Hemos llegado al punto en el que no importa que algo sea verdad o mentira, todo dependerá de la fuente de la información u opinión. Es decir, si se ajusta a lo que yo sobreentiendo que debe ser lo correcto, será verdad. Si no, pensaré que es mentira. Así, todo se reduce a que la persona o medio de comunicación que la emita sea o no de nuestro perfil ideológico. Sin duda, esto es trágico desde el punto de vista democrático porque se polariza el debate político, y solo se contempla lo que dice el sector afín, y se niega, en consecuencia, cualquier escenario de verdad o verisimilitud a los demás.
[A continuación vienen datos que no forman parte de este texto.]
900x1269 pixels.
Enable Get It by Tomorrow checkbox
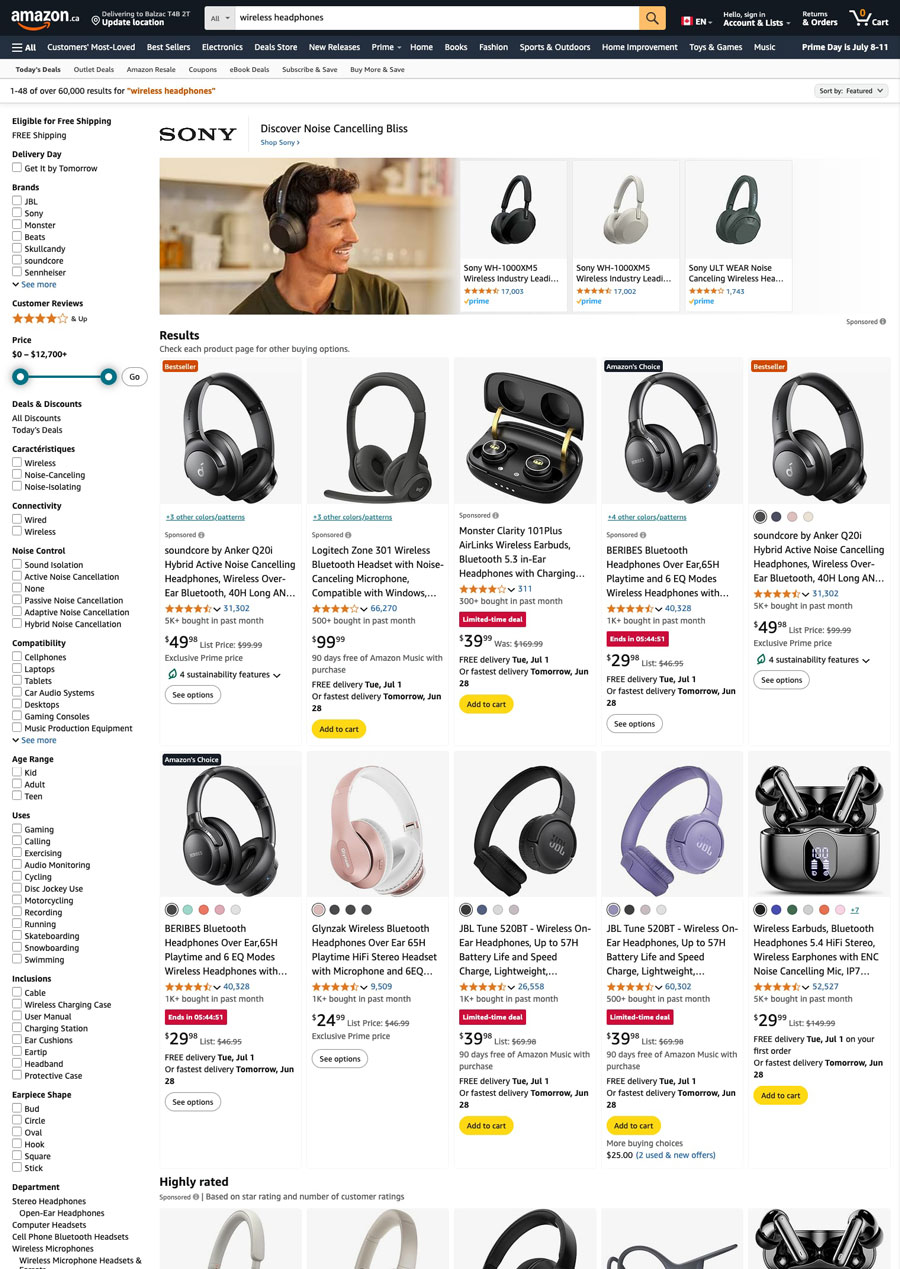pos(17,168)
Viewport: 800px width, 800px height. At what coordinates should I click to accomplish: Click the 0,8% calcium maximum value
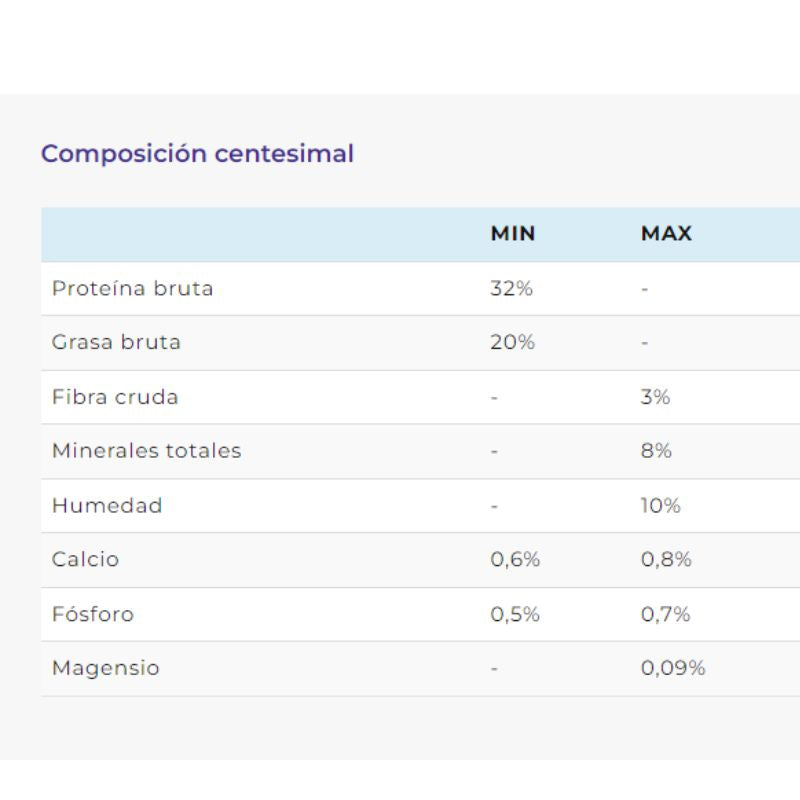666,559
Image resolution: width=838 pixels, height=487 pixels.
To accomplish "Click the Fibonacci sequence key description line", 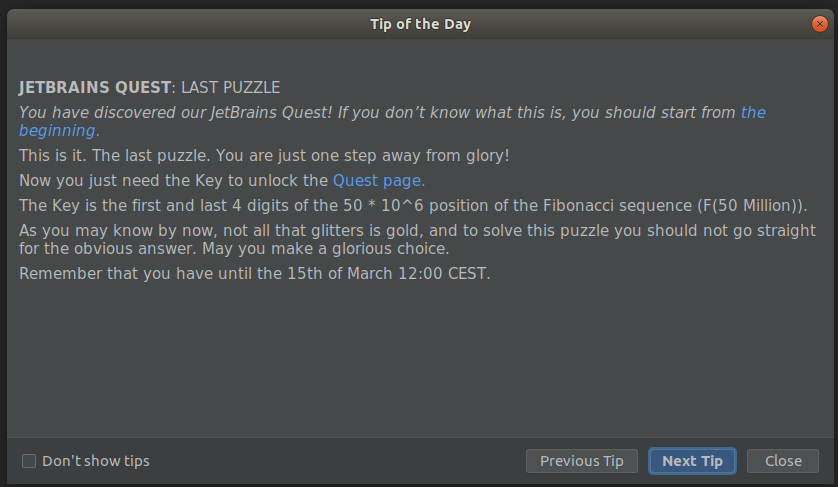I will [x=413, y=206].
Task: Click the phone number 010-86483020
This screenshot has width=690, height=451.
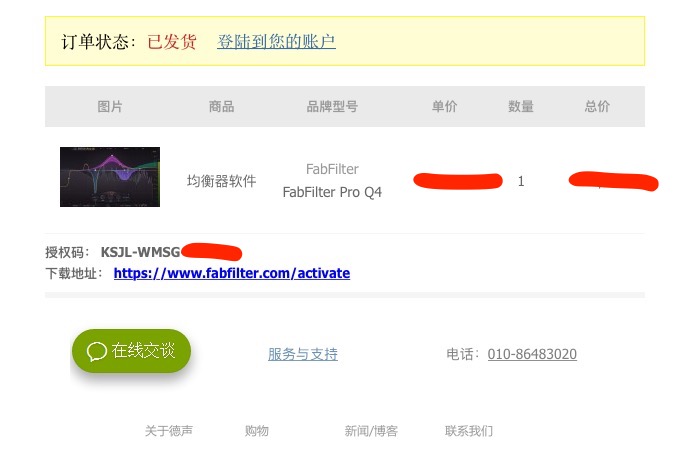Action: pos(532,354)
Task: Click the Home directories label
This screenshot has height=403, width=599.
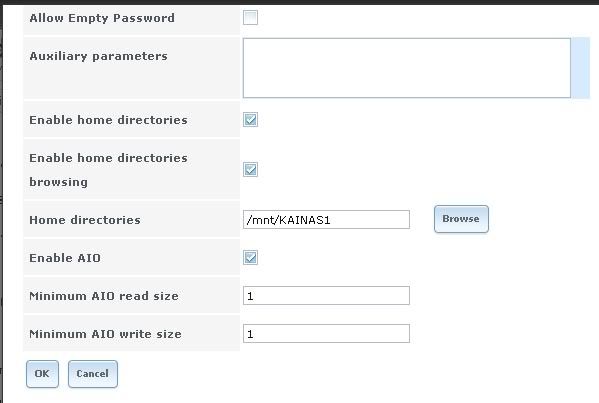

No es que la verdad no importe, que es precisamente una de las bases de la posverdad, es que el manejo de las emociones y el silenciamiento de las opiniones e informaciones que pueden hacernos reflexionar consiguen que solo contemplemos una parte del debate, la que un algoritmo determinado nos ha perfilado en función de nuestro uso de la red, creyendo que nuestra verdad es la única posible.
¿Se puede revertir esta situación?
Si bien hemos tratado hasta ahora el uso sesgado de la información como algo negativo para la buena salud democrática de un país, no está todo perdido. Para evitarlo, debe reforzarse un sistema educativo que priorice el fomento del espíritu crítico y la capacidad de análisis.
¿De qué sirve invertir recursos en insertar más tecnologías en las aulas si esto no va acompañado de un uso ético de las mismas? Para aprender a usar las nuevas tecnologías se está a tiempo, pero para no ser manipulable y tener espíritu crítico la cuenta atrás es más rápida y urgente.
María Dolores Montero Caro es doctora en Derecho Constitucional de la Universidad de Córdoba. Jorge Castellanos Claramunt es profesor Derecho constitucional de la Universitat de València.